Exercise » Make an exact copy, from the records below, of the lines from the line containing "The width and height of the screenshot is (1126, 601)." to the line containing "The width and height of the screenshot is (622, 287).", both lines included, excluding pictures.

Extracted data »
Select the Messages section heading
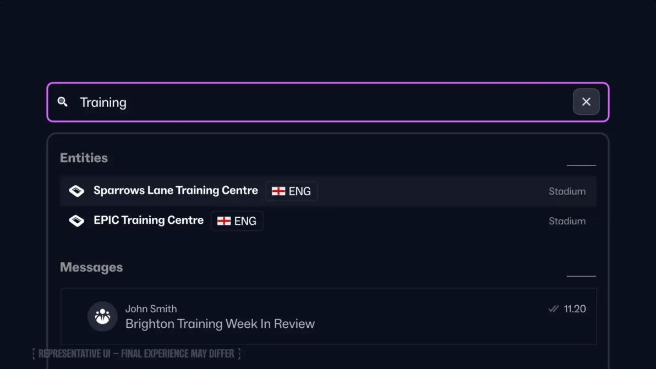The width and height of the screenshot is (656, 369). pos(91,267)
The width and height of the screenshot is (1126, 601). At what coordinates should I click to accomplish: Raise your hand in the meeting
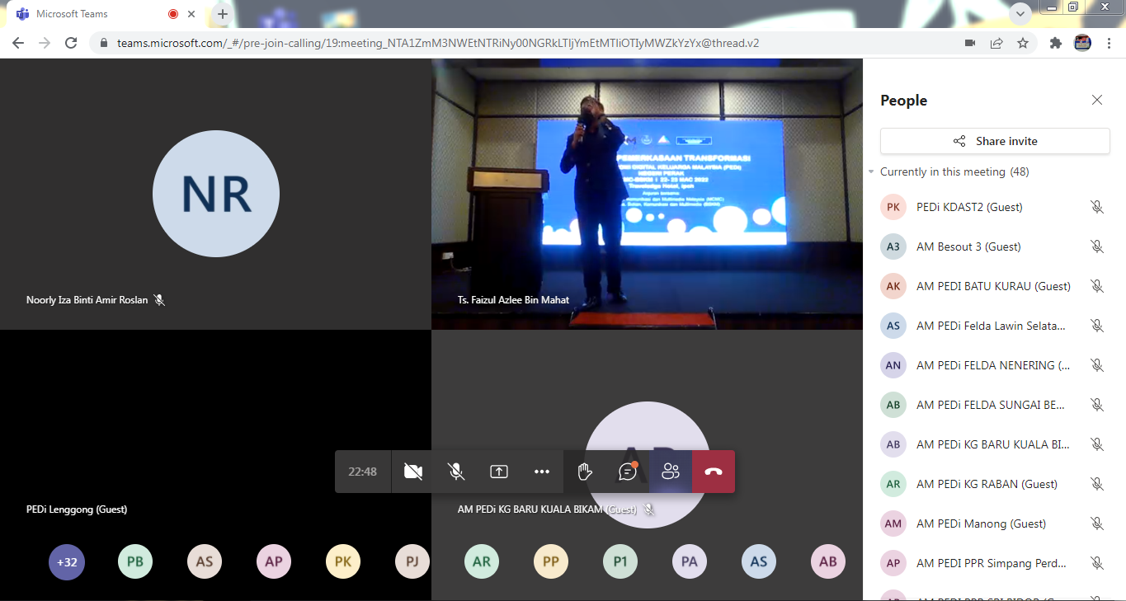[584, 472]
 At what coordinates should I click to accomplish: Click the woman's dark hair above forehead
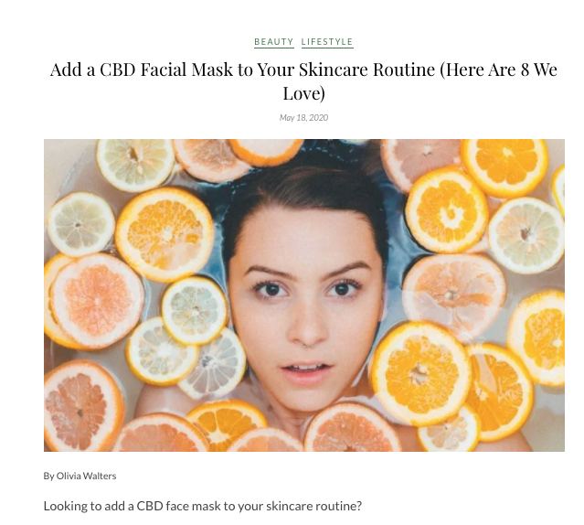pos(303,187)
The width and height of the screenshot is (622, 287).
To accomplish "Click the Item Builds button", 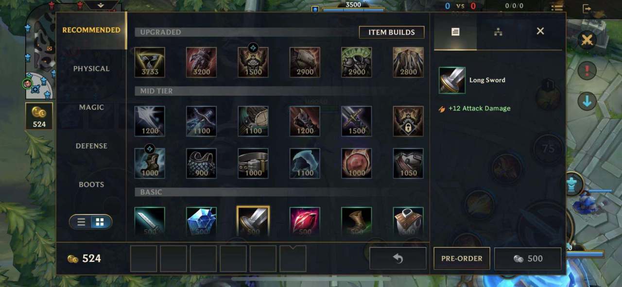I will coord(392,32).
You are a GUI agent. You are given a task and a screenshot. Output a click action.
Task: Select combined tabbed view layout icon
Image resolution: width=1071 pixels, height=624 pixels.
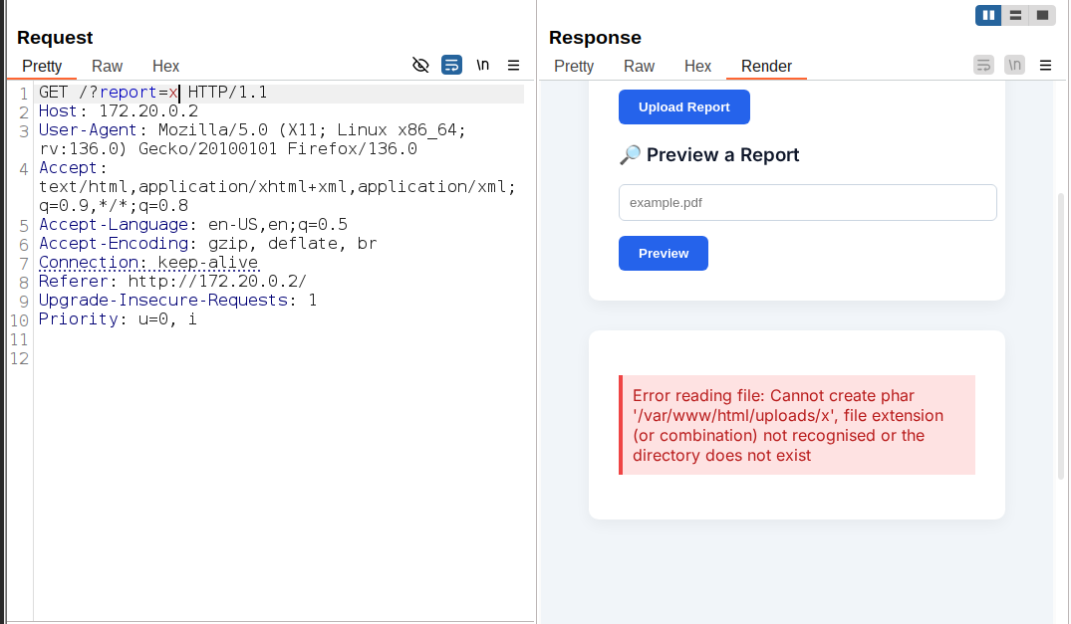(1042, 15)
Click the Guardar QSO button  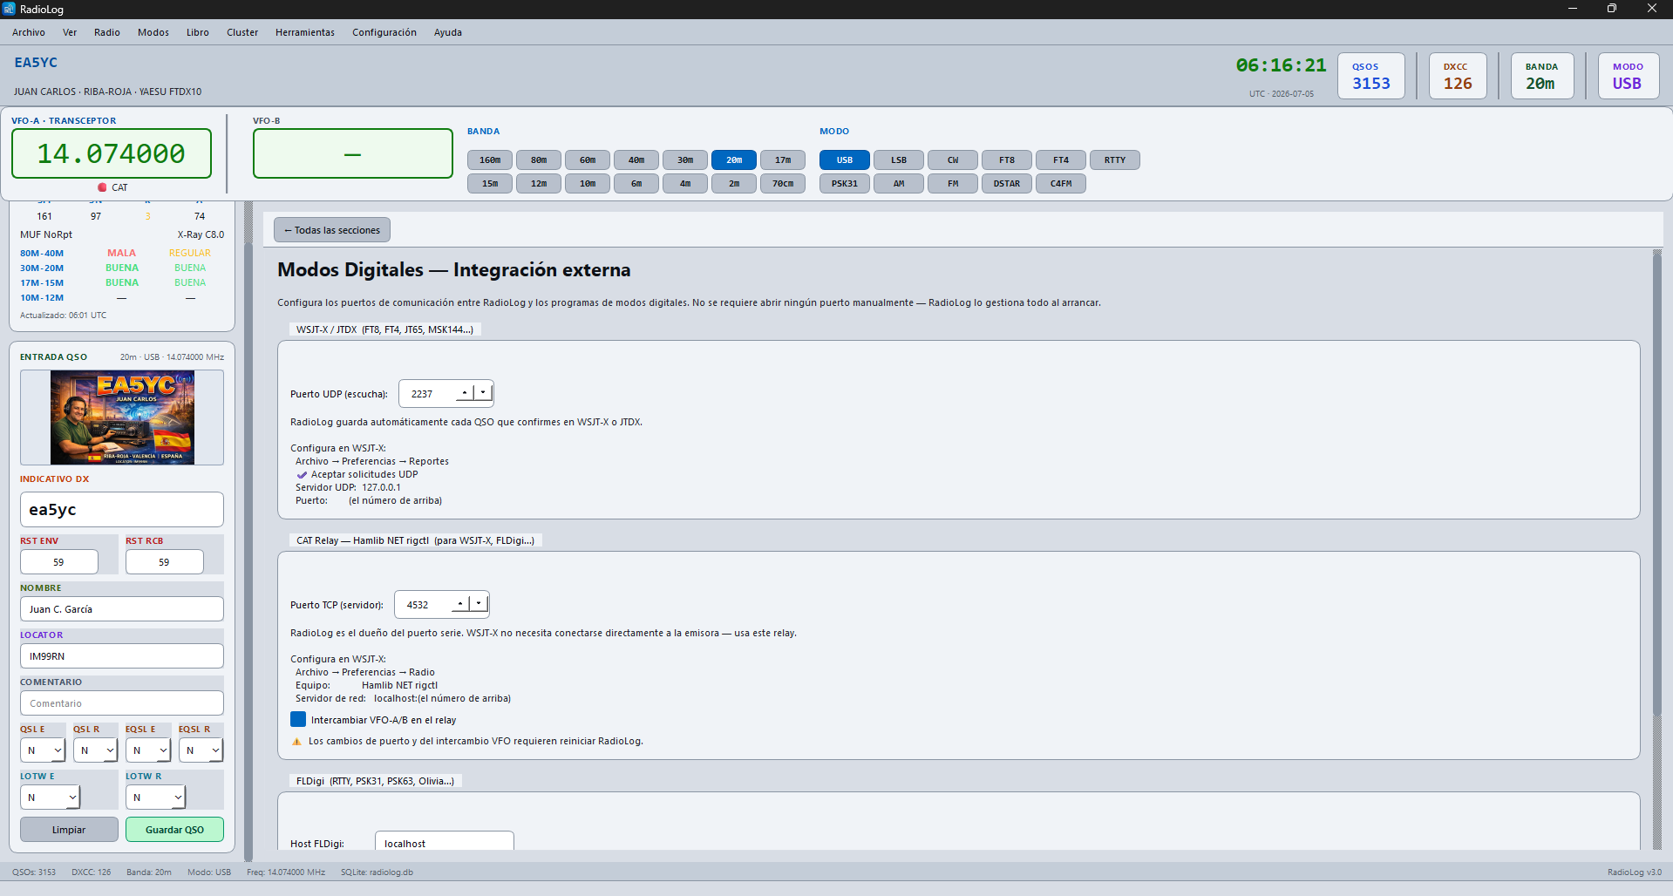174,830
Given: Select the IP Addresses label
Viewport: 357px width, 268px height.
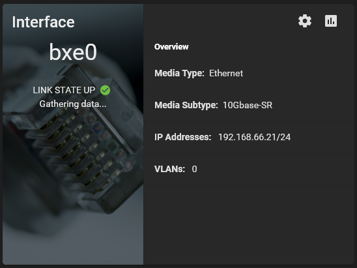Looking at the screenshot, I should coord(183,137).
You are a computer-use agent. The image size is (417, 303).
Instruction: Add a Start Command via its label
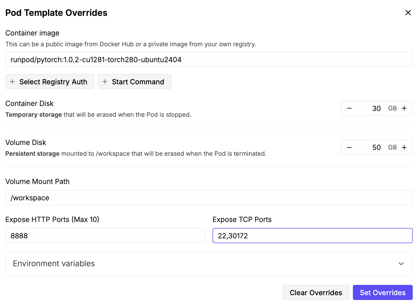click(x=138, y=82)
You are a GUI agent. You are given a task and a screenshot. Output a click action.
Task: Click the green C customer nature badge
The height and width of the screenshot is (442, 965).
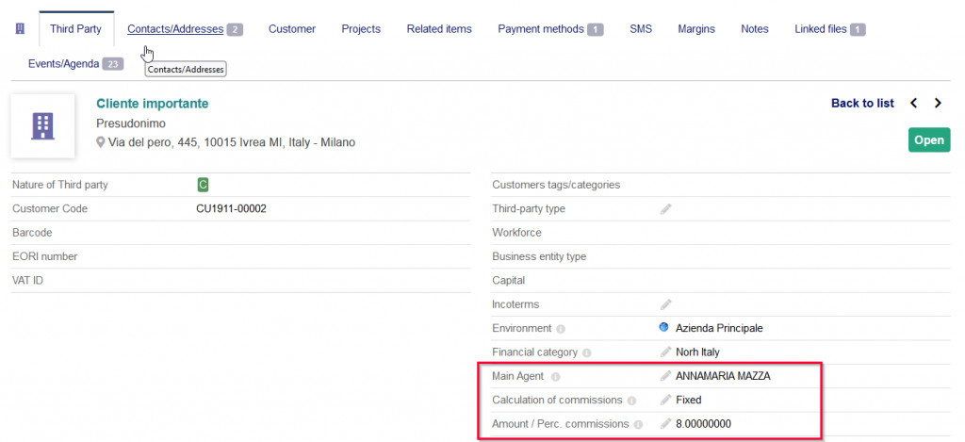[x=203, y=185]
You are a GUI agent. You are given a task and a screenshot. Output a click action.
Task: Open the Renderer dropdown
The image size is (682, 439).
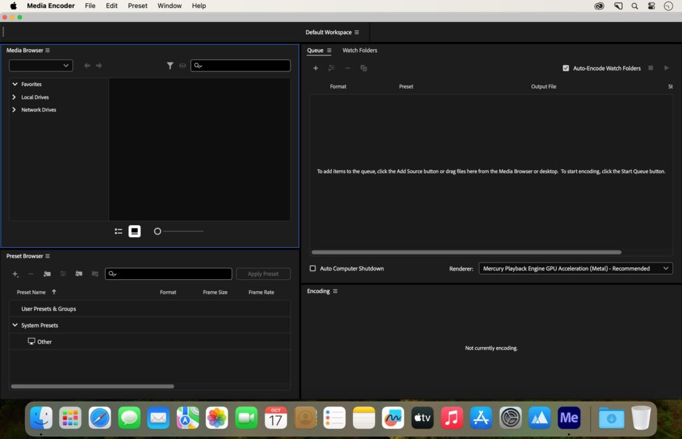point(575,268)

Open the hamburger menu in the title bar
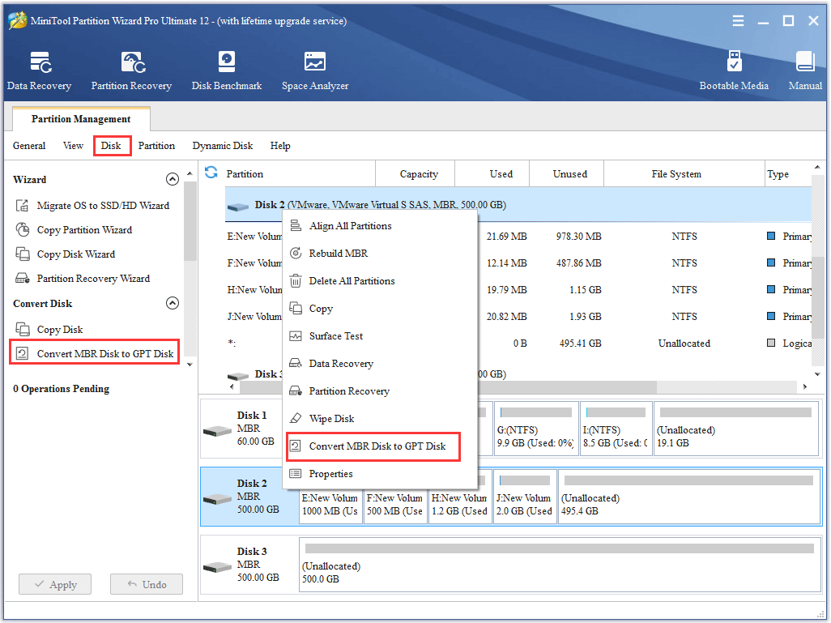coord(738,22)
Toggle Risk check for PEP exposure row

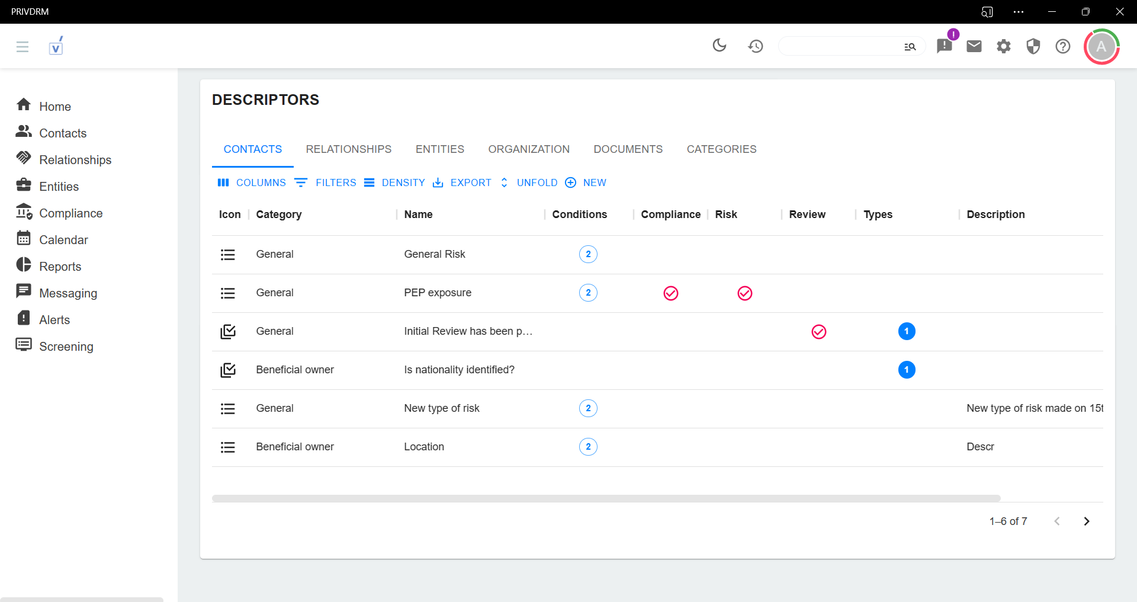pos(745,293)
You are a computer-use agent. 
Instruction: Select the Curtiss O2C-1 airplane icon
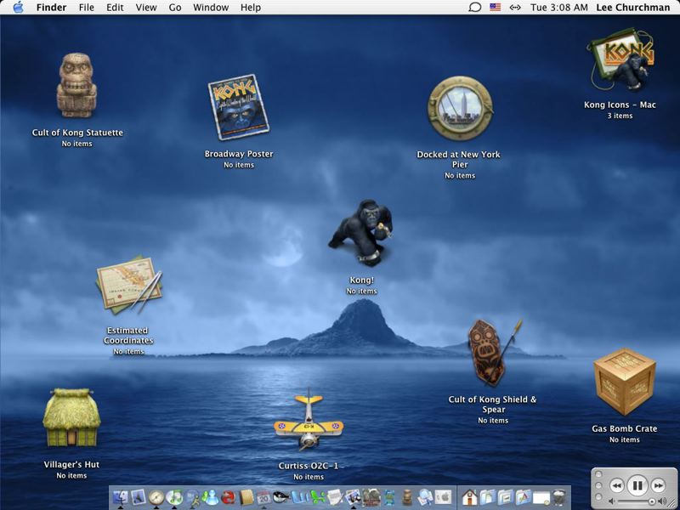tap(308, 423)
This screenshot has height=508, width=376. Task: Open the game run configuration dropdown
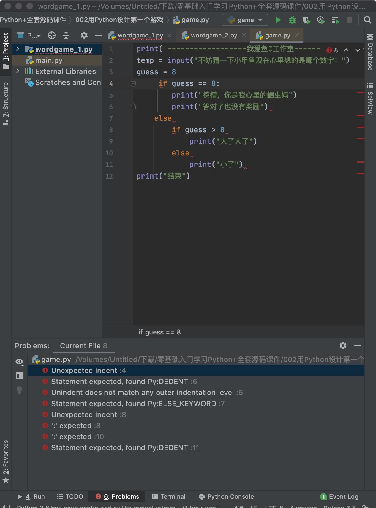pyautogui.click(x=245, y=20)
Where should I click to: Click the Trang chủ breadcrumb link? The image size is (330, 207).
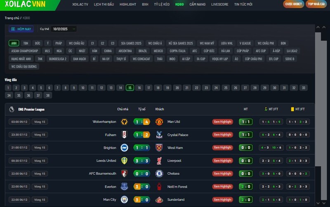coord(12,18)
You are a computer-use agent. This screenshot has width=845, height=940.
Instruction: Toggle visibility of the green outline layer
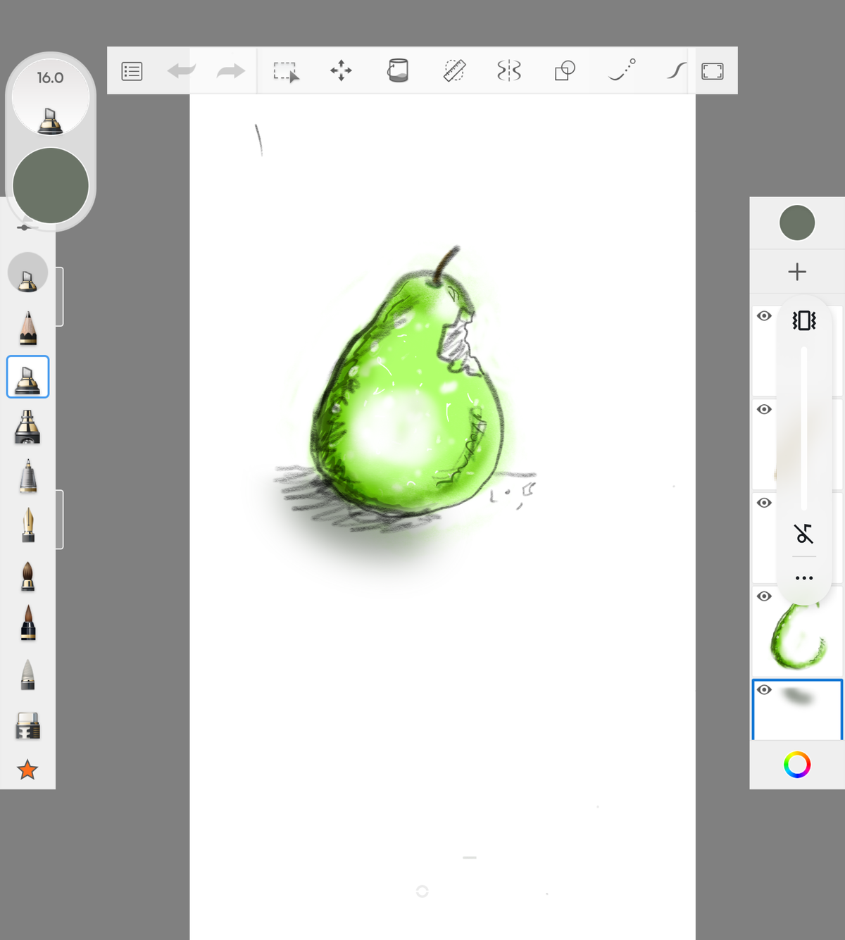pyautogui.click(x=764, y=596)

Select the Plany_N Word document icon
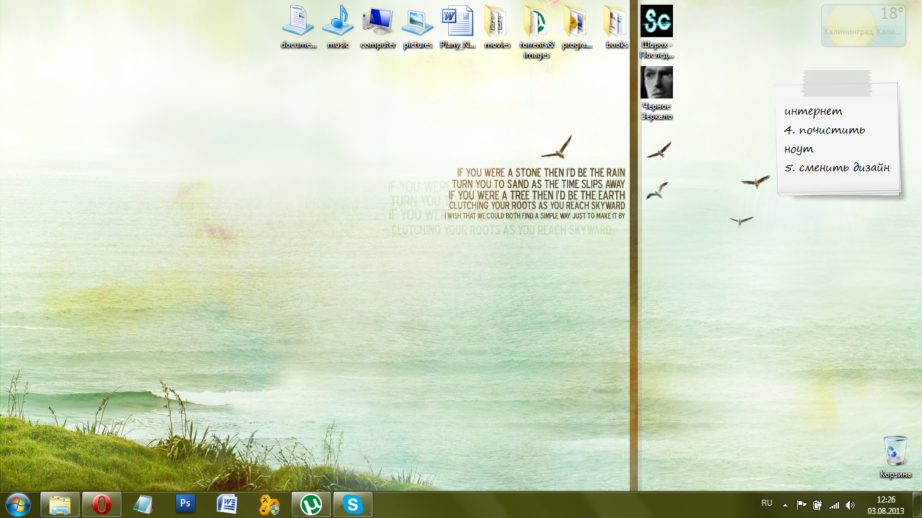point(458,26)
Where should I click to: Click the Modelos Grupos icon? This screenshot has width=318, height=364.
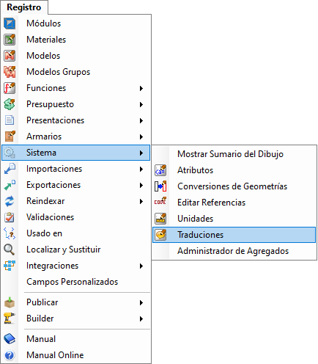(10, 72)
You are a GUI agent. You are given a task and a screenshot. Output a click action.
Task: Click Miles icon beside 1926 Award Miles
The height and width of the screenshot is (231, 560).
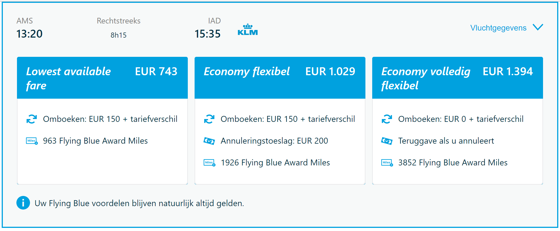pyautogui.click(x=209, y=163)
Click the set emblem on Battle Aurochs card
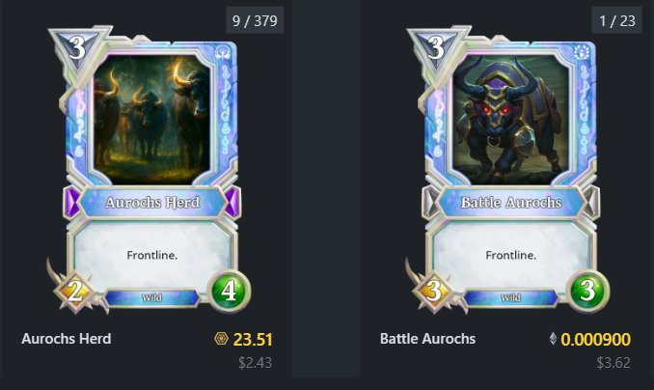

Exercise result »
The width and height of the screenshot is (1126, 601). At what coordinates should I click to accomplish: Raise your hand in the meeting
[584, 472]
 At what coordinates should I click to accomplish: Click the woman's dark hair above forehead
pos(303,187)
The width and height of the screenshot is (622, 287).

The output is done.